→ **Excerpt**
------------------------------------------------
The "aim" is to match patients to the molecular characteristics of tumors most likely to respond. The "goal" is to mount smaller studies by enrolling only patients with genetic profiles found to respond to a drug. Results among patients who enroll early in the trial will up the odds that subsequent patients will be assigned to a drug that matches their tumor's genetic profile. The "hope" is that winners and losers emerge more quickly than under conventional studies, where it's not known until the end of a trial whether a drug is working.
The "intent" is to apply "window therapy" (i.e. using the window of time before definitive intervention to introduce and test new therapies) to facilitate drug introduction. However, despite the enthusiasm, the design and application of this type of trial is demonstrably less than meets the eye. At its core, this is just a randomized selection of candidates. While it may enable the investigators to interrogate the tissue biopsies to answer scientific questions of interest, it does so with no immediate benefit to the patients who participate.
Indeed, patients who gain benefit (after being randomized to the investigational arm and then receiving a new therapy that actually works) receive said benefit by what could best be described as blind luck. The suggestion that this is incorporating "molecular triaging" into their phase I clinical trial unit, falls flat when one realizes that a good outcome is nothing more than a chance event.
Truly personalized care represents the application of validated predictive models to select candidates for specific therapies. Good outcomes can then be ascribed to the intelligent selection and application of effective treatments. The cancer research community’s single-minded focus on genomic platforms, to the exclusion of functional platforms, forces patients to continue to participate in randomized trials to test hypotheses of interest to the investigators, largely at the expense of the patients in need.
What these genomic investigators are expecting their patients to say to them is “You may not be able to treat me any better, but I like the way you think.” What informed patients should be saying instead is,“I don’t care how you think. I want you to treat me better!”
------------------------------------------------
→ **Data excerpts**
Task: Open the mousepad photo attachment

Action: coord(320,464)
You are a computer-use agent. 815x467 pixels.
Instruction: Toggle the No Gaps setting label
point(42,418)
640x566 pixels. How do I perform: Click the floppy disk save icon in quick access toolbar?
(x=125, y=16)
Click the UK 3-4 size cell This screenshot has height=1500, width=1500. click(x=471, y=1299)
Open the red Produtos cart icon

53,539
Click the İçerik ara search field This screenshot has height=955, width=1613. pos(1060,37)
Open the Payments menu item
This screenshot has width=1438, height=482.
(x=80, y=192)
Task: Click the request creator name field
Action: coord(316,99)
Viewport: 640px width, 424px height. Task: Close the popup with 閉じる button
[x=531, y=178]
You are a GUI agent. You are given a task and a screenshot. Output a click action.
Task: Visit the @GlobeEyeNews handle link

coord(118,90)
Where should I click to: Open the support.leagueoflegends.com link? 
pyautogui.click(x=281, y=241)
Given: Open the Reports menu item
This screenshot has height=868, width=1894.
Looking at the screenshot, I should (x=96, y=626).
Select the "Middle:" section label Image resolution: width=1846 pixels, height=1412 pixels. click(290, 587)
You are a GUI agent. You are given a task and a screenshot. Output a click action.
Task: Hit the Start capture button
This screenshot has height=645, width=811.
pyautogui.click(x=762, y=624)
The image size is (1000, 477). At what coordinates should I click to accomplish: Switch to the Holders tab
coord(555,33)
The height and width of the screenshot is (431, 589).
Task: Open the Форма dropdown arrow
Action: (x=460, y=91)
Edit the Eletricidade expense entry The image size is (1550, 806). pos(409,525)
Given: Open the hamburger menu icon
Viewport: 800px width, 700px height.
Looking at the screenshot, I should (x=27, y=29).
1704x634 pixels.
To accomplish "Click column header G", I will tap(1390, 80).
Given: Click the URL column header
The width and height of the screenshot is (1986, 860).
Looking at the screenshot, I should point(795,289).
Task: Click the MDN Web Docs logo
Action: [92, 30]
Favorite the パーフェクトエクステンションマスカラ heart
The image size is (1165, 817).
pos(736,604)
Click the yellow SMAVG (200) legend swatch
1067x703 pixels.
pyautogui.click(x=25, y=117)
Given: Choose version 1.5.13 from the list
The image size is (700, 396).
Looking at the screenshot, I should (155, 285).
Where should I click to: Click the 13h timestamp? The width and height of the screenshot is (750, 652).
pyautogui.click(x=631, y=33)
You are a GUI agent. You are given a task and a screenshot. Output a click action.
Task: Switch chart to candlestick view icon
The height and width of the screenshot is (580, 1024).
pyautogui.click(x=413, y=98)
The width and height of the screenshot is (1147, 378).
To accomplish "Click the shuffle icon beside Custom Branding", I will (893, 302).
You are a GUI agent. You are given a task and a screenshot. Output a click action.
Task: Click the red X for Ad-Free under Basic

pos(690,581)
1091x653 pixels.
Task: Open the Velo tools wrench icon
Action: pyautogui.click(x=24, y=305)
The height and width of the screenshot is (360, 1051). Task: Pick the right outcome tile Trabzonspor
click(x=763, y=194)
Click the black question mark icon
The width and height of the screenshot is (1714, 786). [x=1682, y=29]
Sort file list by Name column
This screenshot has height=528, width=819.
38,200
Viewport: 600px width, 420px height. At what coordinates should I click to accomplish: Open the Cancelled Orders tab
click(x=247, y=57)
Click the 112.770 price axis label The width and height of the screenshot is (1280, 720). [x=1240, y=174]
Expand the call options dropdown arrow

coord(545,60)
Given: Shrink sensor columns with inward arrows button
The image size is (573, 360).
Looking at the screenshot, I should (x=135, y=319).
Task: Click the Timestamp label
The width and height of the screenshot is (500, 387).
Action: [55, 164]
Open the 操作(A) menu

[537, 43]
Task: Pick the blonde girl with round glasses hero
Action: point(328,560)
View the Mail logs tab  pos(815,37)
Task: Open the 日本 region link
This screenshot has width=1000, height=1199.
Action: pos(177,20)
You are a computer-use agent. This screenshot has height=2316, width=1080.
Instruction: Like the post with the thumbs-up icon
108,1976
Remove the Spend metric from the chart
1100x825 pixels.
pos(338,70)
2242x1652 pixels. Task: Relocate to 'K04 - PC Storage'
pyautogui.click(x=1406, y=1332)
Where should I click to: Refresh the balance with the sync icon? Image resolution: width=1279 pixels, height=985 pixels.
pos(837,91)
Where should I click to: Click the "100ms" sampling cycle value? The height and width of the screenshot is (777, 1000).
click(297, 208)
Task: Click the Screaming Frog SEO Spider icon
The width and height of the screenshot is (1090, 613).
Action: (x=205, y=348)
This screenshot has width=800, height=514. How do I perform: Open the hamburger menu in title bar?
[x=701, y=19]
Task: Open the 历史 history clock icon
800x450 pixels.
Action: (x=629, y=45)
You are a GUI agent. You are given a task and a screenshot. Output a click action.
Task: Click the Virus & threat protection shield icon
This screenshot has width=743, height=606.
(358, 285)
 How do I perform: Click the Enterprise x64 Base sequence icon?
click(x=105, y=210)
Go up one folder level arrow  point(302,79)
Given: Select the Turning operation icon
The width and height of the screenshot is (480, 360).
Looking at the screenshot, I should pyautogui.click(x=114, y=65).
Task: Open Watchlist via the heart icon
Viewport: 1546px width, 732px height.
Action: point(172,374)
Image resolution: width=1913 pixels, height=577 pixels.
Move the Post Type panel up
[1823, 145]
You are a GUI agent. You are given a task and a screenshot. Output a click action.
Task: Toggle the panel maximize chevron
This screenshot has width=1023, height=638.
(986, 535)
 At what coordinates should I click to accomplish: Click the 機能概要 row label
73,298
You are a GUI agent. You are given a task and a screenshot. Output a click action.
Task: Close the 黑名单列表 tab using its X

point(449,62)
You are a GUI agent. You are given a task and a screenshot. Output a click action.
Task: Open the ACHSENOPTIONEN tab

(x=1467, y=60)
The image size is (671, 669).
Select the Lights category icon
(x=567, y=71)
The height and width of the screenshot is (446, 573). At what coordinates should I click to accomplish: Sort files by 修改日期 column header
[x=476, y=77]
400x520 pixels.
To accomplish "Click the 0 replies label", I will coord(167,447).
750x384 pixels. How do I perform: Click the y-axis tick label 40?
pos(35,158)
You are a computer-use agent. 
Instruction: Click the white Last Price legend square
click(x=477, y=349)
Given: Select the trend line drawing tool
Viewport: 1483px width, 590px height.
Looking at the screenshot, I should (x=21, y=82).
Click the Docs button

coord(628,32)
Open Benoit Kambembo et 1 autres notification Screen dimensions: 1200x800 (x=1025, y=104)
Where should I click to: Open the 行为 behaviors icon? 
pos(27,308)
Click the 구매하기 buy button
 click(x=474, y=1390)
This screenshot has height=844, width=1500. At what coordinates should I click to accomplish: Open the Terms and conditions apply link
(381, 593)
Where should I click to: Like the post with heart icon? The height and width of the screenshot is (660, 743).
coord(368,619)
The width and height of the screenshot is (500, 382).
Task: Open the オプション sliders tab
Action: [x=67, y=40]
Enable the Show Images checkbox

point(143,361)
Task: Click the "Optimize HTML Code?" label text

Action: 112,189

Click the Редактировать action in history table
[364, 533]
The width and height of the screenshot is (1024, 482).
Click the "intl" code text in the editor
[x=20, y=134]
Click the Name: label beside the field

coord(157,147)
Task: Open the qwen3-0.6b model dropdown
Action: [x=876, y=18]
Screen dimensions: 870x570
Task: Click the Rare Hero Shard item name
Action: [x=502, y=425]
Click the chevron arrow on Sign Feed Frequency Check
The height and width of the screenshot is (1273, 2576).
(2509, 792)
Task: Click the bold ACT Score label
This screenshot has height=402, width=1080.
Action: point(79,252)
------------------------------------------------
→ **Exercise tasks**
- A) Answer these questions from the commentary on cancer drug trials, one line each:
(i) Under conventional studies, when is it known whether a drug is working?
(ii) What does "window therapy" use to introduce and test new therapies?
(iii) What does truly personalized care represent, according to the commentary?
- B) Shorten the paragraph of the commentary on cancer drug trials that begins "Truly personalized care", keeping its main facts.
- C) Reproduce everything in the commentary on cancer drug trials from "Truly personalized care" down to "patients in need.".

→ **Answers to the exercises**
- A)
(i) Not until the end of a trial.
(ii) The window of time before definitive intervention.
(iii) The application of validated predictive models to select candidates for specific therapies.

- B) Truly personalized care uses validated predictive models to choose candidates for specific therapies, so good outcomes can be credited to intelligent selection and effective treatment. Because cancer researchers focus on genomic platforms and exclude functional ones, patients must keep joining randomized trials that test the investigators' hypotheses, largely at the patients' own expense.

- C)
Truly personalized care represents the application of validated predictive models to select candidates for specific therapies. Good outcomes can then be ascribed to the intelligent selection and application of effective treatments. The cancer research community’s single-minded focus on genomic platforms, to the exclusion of functional platforms, forces patients to continue to participate in randomized trials to test hypotheses of interest to the investigators, largely at the expense of the patients in need.